Iso-injuries from exercise might have tapered off, particularly compared to the roaring start Ballarat people made to running and walking in the first lockdown, but Lake Health Group physiotherapist Michael Pierce said there were a whole new set of risk factors at play.
Mr Pierce said everyone needed to be aware of their de-loading.
"You cannot go back to working out at the same level you were working out," Mr Pierce said.
"If you haven't done anything much for three months, it's going to take about three months to get back to the same level. If you haven't been running for six weeks, it's going to take six weeks or more to get back to the same level.
"The longer the time away, the higher the risk of injury rates."

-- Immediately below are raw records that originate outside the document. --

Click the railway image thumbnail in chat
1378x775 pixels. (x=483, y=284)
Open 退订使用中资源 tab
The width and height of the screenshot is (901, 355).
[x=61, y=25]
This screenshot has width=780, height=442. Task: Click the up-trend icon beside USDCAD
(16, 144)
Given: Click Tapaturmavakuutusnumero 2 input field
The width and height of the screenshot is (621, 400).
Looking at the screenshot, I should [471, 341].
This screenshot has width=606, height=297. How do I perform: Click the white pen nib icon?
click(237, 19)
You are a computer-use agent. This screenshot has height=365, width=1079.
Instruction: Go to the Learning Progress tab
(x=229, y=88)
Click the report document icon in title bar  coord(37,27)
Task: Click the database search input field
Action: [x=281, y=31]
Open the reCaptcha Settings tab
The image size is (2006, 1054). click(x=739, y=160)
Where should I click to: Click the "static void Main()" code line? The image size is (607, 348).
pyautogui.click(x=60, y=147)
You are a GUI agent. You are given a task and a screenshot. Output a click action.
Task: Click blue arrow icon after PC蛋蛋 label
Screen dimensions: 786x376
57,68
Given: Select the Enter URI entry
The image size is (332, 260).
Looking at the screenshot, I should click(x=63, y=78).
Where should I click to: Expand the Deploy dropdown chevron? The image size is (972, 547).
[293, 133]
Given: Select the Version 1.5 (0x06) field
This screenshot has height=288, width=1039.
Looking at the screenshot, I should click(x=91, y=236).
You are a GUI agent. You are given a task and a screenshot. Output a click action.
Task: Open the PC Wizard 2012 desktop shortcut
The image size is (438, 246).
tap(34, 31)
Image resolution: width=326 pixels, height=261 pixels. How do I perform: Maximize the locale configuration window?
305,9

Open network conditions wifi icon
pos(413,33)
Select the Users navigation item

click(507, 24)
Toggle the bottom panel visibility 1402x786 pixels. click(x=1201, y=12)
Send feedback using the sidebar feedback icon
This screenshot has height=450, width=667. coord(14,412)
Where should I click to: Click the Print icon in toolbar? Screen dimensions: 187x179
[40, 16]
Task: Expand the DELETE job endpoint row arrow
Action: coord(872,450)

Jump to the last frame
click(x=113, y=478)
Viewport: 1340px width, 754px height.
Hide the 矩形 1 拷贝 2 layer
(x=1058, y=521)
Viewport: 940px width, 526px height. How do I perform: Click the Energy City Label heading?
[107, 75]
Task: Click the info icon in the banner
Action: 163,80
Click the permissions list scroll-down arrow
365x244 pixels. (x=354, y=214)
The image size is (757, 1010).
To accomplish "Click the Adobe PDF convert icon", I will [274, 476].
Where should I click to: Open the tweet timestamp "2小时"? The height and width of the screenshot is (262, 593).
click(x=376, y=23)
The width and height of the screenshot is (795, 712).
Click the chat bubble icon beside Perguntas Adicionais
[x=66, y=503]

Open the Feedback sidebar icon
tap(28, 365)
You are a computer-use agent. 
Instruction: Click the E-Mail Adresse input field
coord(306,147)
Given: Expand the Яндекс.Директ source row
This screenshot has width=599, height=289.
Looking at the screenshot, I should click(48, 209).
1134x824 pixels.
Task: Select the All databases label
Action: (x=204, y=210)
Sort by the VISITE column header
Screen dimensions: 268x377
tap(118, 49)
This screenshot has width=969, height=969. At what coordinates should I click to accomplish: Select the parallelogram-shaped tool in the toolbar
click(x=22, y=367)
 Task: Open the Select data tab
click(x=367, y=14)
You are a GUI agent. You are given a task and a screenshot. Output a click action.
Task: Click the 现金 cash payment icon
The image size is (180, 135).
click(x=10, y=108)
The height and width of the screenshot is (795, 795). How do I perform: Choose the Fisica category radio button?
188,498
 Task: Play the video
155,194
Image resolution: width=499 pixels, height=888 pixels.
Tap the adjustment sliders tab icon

You cannot go back to working out at the same level you were working out.Michael Pierce, Lake Health Group senior physiotherapist
Mr Pierce said gym loading was a common example. People trying to lift the same weight they did before lockdowns, mentally knowing they can but not realising they do not have the same conditioning.
This time as restrictions ease, Ballarat is entering spring conditions as compared to late autumn into winter for the first lockdown reprieve.
Mr Pierce said as the weather picked up, more people would likely pick up their running and walking whereas last time, most people were pivoting from their chosen sport to walking or running and injuries occurred in a change to loading with different muscles in use.
As soon as people can get out, physical exercise and sport is going to explode.Michael Pierce, Lake Health Group senior physiotherapist
"Because we haven't been allowed to do stuff, and we've been in lockdown so long, as soon as people can get out physical exercise and sport is going to explode," Mr Pierce said. "We need to take even more care than last time, because it's been longer."
Mr Pierce advises to start slow and carefully build-up.
Outdoor personal training sessions are back from Monday with two people per personal trainer.
People can also now meet up to exercise in groups of five people, but only from within two households.
Outdoor non-contact sports for adults do not come into play until regional Victoria hits step three: this means less than five new regional active COVID-19 cases on a rolling 14-day average and zero mystery cases. This is when outdoor training groups can increase to 10 people.
City of Ballarat's outdoor gyms will remains closed until further instruction from Victoria's health department but public playgrounds will progressively re-open from next week after compliance and safety checks.
A return to school will be a different playing field next term.
Mr Pierce said many children would lack conditioning usually built in physical education classes and the general rough and tumble of the school yard.
He expected a spike in presentations to physiotherapists for rolled ankles and sprained ligaments that had all-but disappeared with suspension of organised sport.
Meanwhile, when it comes to organised sport, Ballarat has been making a statement in the national (not)Parkrun movement.
While gatherings are banned but running is an allowed sport, people are encouraged to keep up running or walking five-kilometres wherever they choose then to post their time.
Parkrun Ballarat has consistently been ranking within the top 10 communities in Australia to keep people moving.